Marcello Borges

Personal information
- Full name: Marcello A. Borges
- Date of birth: September 13, 1997 (age 28)
- Place of birth: Kearny, New Jersey, United States
- Height: 1.75 m (5 ft 9 in)
- Position: Defender

Team information
- Current team: Atlantic City
- Number: 7

Youth career
- 2010–2015: New York Red Bulls

College career
- Years: Team / Apps / (Gls)
- 2015–2018: Michigan Wolverines / 61 / (0)

Senior career*
- Years: Team / Apps / (Gls)
- 2015: New York Red Bulls II / 2 / (0)
- 2016–2017: New York Red Bulls U-23 / 10 / (1)
- 2018: Michigan Bucks / 3 / (0)
- 2019: Detroit City / 7 / (1)
- 2020–: Atlantic City / 0 / (0)

International career^{‡}
- 2015: United States U18 / 1 / (0)
- 2015: United States U20 / 10 / (0)

= Marcello Borges =

American soccer player

Marcello Borges (born September 13, 1997) is an American soccer player who plays for Atlantic City FC in the National Premier Soccer League.

==Career==
===Youth, college and amateur===
Raised in Kearny, New Jersey, Borges attended Kearny High School and briefly played prep soccer for the school's varsity team before spending the remainder of his youth career with the New York Red Bulls Academy.

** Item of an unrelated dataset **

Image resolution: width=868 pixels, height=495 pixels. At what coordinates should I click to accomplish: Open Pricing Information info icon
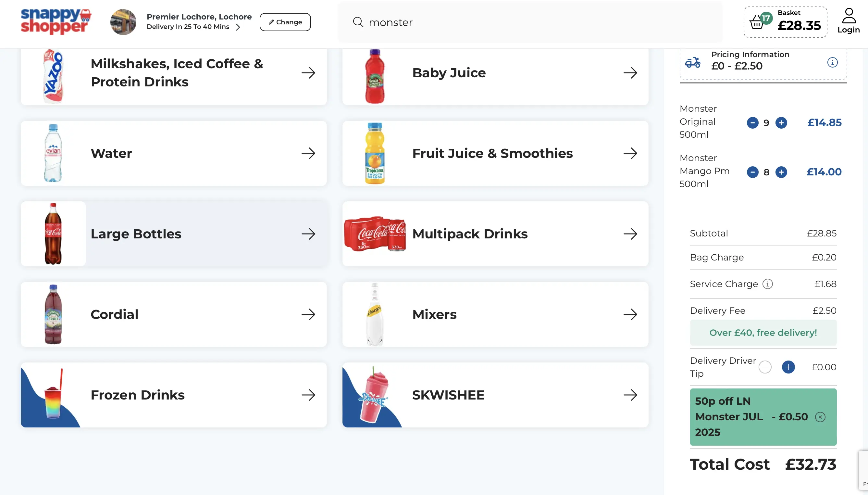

In February 2015, Borges signed a letter of intent to play college soccer at the University of Michigan. A month later, he signed an academy level contract with USL club New York Red Bulls II, which allowed him to play for the club without forfeiting his college eligibility. He made his debut a day later in a goalless draw against Rochester Rhinos.

In his freshman year with the Wolverines, Borges made only 11 appearances, starting in five of them. He missed a portion of the season due to the fact he was on U.S. U-20 national team duty.

He also played in the Premier Development League for New York Red Bulls U-23.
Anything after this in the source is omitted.